Give back the lines below exactly, but do not include any pictures.

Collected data
------------------------
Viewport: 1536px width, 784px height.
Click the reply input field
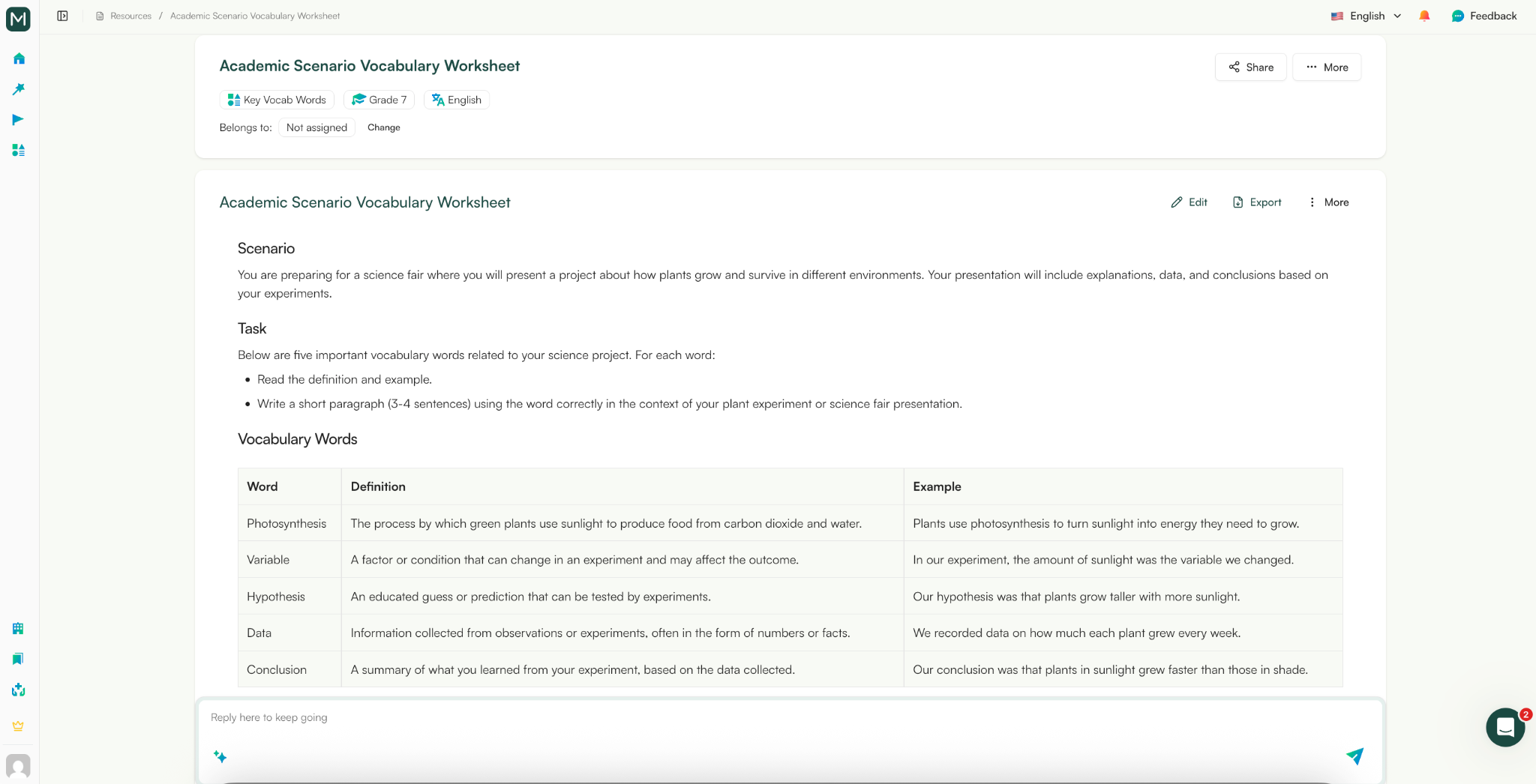pos(525,717)
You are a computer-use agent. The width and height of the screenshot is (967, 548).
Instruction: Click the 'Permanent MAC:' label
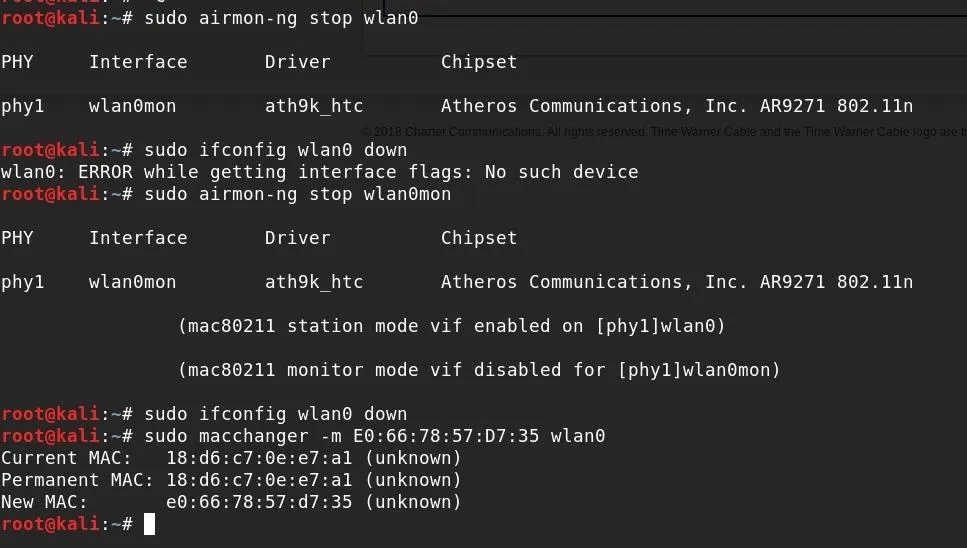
------------------------
* **REPLY TO THE TASK**
Viewport: 1536px width, 784px height.
Click the reply input field
pos(525,717)
You are a computer-use agent. The width and height of the screenshot is (967, 548).
Instruction: Click the 'Permanent MAC:' label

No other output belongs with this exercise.